Jamaica and other Caribbean States face the dilemma of limited options. Globalisation, which continues to provide the prevailing orthodoxy, is a Western construct. Caribbean efforts to oppose globalisation and to retain protectionism have not been marked by success.

This raises the question whether we should embrace the alternative of nationalism. In economic terms, we have always opposed globalisation because of what it has done to our industries. And we have also noted that developed countries have historically developed with some degree of protectionism. But as small countries, we may not, without help, turn the tide away from economic globalisation.

At the same time, Caribbean countries have the means to influence international political discourse. It does this through a willingness to take positions in international affairs based on principle. It also does this through the voting power of Caribbean states in arenas such as the United Nations and the Organization of American States.

No easy answers

The debate on globalisation versus nationalism does not admit easy answers. From the point of view of economics, we should redouble our efforts to promote both foreign and domestic investors, and we could do so through the vehicle of globalisation.
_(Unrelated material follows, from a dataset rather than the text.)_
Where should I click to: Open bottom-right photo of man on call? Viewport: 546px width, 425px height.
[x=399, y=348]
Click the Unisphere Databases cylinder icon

As to trade, it is unlikely that the shifting sands towards protectionism will have an early impact on Jamaica. The likelihood is that arrangements under the World Trade Organization will remain secure. This is not necessarily to our benefit, but it is now the world we have.
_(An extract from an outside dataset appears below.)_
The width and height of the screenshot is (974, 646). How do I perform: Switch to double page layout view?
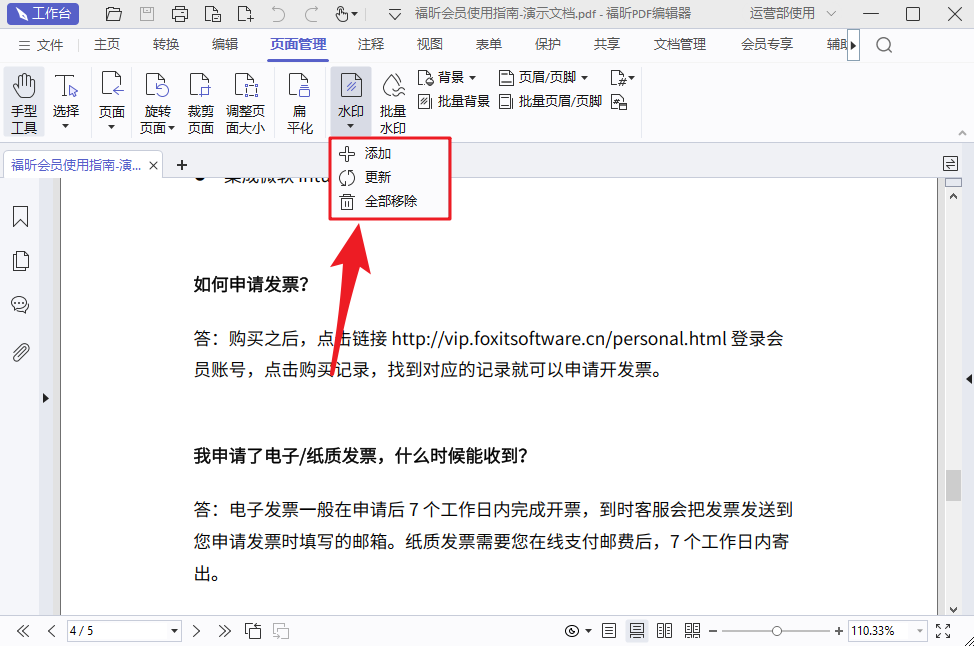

Our duty then is to work towards enhancing our production structures and towards the proper identification of our comparative advantage in international trade. This requires us to enhance our educational system, remove our many bureaucratic obstacles to production, continue to tackle crime and its stultifying effects, and take steps to modernize our ways of doing business.


We should not exclude the political components of the contrast between globalisation and nationalism. globalisation, in its current form, promotes a broad view of the world, a view sometimes said to be associated with Western elites. It embraces strong respect for human rights, promotion of democracy throughout the world, efforts to fight global warming, and anti-corruption initiatives. These are important virtues.
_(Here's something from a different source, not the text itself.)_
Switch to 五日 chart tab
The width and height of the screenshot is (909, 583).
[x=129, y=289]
But globalisation in this political sense is also vulnerable to criticism. For one thing, it conveys the idea that States which depart from human rights as understood by Western Europe may be pressured into conformity. In some instances, this may be a good thing. In others, however, it may prompt States to oppose good ideas largely on the basis that the “outside world” should not interfere with their domestic concerns.

For another, the globalised acceptance of human rights raises the question whether we should adopt all claims as human rights. The alternative approach, advanced by the nationalist, would be that some rights in one country are not rights in other countries. On this basis, globalisation may be accused of overreaching on some issues. This is a big topic: are human rights universal or are they subject to regional variations that take cultural norms into account? I may be universalist in my perspective, but I respect the possibility that this is not always the correct answer.

Status quo

Finally, does globalisation protect the political interests of the status quo? It may do so — and in recent times, we have seen globalisation challenged by angry societies which share the view that their human development has been stifled by an uncaring philosophy of economic progress. The rich in rich and poor countries are doing well, and that's all that seems to count. This is a fundamental point against the current version of globalisation.

To be fair, it is not at all clear that the nationalist response will solve this problem. But if it forces globalisation's supporters to rethink some of their basic assumptions about human welfare and progress, nationalism — for all its populist faults — will have done the world a service.

Professor Stephen Vasciannie is president of The University of Technology, Jamaica. He is a former Jamaican ambassador to the United States of America and permanent representative of Jamaica to the Organization of American States.